Source:
https://scmp.com/lifestyle/gadgets/article/3009969/classroom-ipad-use-how-it-helps-students-results-and-how-schools
Lifestyle/ Gadgets

Classroom iPad use: how it helps students’ results, and how schools cap screen time to avoid internet addiction

  • Teachers share their experiences of using iPads to help pupils learn, and of how to avoid children having excessive screen time, in part by involving parents
  • Children are spending more time on electronic devices, a recent Hong Kong government survey found
Teacher and students from Baptist (Sha Tin Wai) Lui Ming Choi Primary School at the Apple Education Summit. Photo: Michelle Wong

On a recent weekday afternoon, a Primary Six student in a Hong Kong school gave a crisp and confident presentation on a robot that could double up as a smoke detector. With the help of an iPad, she explained the creative process that went into her invention that could sense any object that comes within its vicinity before setting off an alarm with flashing red lights.

Welcome to the Apple Education Summit. Her school is one of a few in Hong Kong that have enrolled in the global “1:1 iPad” programme that gives students their own digital tablet solely for the purpose of learning. It also helps raise awareness among parents that their children might be spending too much time staring at screens.

Helen Kelly, the principal of Canadian International School, which began bringing the iPad into classrooms in 2009, says it is always challenging to bring parents on board, as many work with computers themselves and are mindful about their children’s screen time.

The time that pupils spend on electronic devices is on the rise in the city. A report by the Department of Health that surveyed 1,300 preschool children, primary school pupils and their parents in 2017 showed that 13.1 per cent of primary school pupils spent more than three hours a day surfing the internet – five times more than in 2014’, when the proportion who did so was 2.6 per cent.

Children are spending more time on the internet than ever. Photo: Jonathan Wong
Children are spending more time on the internet than ever. Photo: Jonathan Wong

Some 32 per cent of the children believed they slept less because of the internet, 39 per cent said the habit had affected their academic performance, and 51 per cent said there were more family quarrels as a result.

Leaders of the largest technology companies in the world have been limiting their own children’s use of certain technologies at a young age.

A Primary Six student from Baptist (Sha Tin Wai) Lui Ming Choi Primary School with her robot at the Apple Education Summit. Photo: Michelle Wong
A Primary Six student from Baptist (Sha Tin Wai) Lui Ming Choi Primary School with her robot at the Apple Education Summit. Photo: Michelle Wong

Microsoft co-founder Bill Gates said in 2007 he did not allow his kids to get a mobile phone until they turned 14, and former Apple chief executive Steve Jobs told The New York Times in 2010 that he banned his kids from the newly released iPad and limited how much technology they used at home.
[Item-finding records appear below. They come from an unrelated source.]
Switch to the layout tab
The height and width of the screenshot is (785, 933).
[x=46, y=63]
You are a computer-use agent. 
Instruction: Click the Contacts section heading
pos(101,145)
But today Apple is trying to convince schools that, if used properly, iPad can be beneficial to children’s learning. The recent two-day summit in Hong Kong brought together educators around Asia to share success stories about using iPads in schools.

Apple says handing out tablet computers will not solve all the problems in education, but that, at the same time, it is not the source of all educational ills either.
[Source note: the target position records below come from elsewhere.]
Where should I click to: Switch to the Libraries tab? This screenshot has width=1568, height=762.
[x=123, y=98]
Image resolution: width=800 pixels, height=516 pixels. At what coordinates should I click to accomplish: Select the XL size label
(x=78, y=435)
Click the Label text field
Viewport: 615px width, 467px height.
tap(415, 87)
Helen Kelly is the principal of Canadian International School, where students started using iPads in school in 2009
Helen Kelly is the principal of Canadian International School, where students started using iPads in school in 2009

The company also provides support to teachers on integrating technology in education in a smart way and according to schools’ needs.

Kelly says parenting issues are at the root of digital addiction among youngsters.
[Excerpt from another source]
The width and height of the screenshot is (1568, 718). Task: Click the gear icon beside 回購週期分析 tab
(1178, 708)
An iPad is a powerful tool. But without a good teacher, an iPad is just an iPad Sylvia Chan

“In school, a child in grade one would only be on the iPad for maximum one hour per day, whereas they might go home, and because their parents want a quiet life, they may let their kids sit in front of the iPad all evening,” she says.

“It’s about students too. What we want is for them to be making the right decision, because when they become [older], teenagers, and adults, there won’t be someone telling them what to do. They need to know for themselves how much screen time is right and too much.”

Sylvia Chan, the principal of Ma On Shan Ling Liang Primary School, says teachers are the key to the successful integration of technology in schools. Photo: Michelle Wong
Sylvia Chan, the principal of Ma On Shan Ling Liang Primary School, says teachers are the key to the successful integration of technology in schools. Photo: Michelle Wong

Ma On Shan Ling Liang Primary School has been using iPads in English, maths, IT and science lessons since 2016.

School principal Sylvia Chan agrees about the importance of educating parents and students to use the iPad correctly. Her school, for instance, remotely locks students’ devices at night and requires students who appear too keen on using the device to leave theirs behind at school after class.

Chan recalls how a shy and quiet student who refused to speak in front of their class had made an impressive presentation through video and voice recording.

Teachers in her school have found students who use iPads in class achieve better results. Chan emphasises that such success depends on how skilfully teachers use technology in class.

“An iPad is a powerful tool. But without a good teacher, an iPad is just an iPad,” she says.